== INPUT

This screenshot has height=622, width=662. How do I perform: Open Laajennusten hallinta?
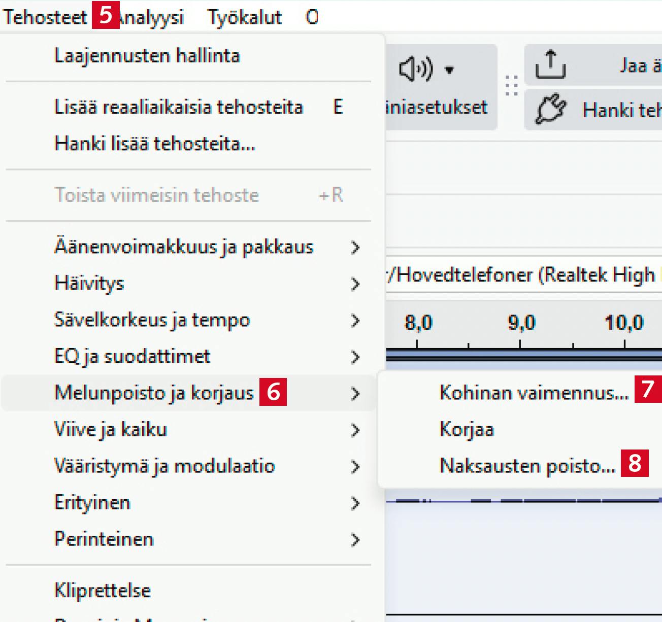(147, 56)
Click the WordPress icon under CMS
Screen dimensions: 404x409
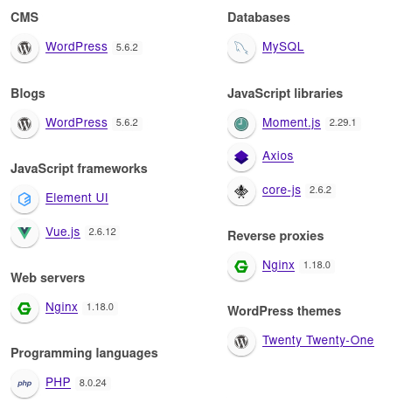point(24,48)
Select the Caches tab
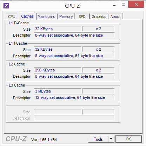Viewport: 146px width, 146px height. click(x=27, y=16)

====

**AIM**
Repeat every line of the items above, requests included, but multiply every number in the answers (the coordinates and any viewport dimensions) by 2.45 and round to whole numbers, rounding halves up. Leave the pictures out and keep the numbers in the requests unchanged.

**OUTPUT BELOW**
This screenshot has height=622, width=662. How do I perform: Open Laajennusten hallinta?
(360, 137)
Click the WordPress icon under CMS
Screen dimensions: 404x409
point(59,118)
Select the Caches tab
Viewport: 358px width, 358px height. click(x=66, y=39)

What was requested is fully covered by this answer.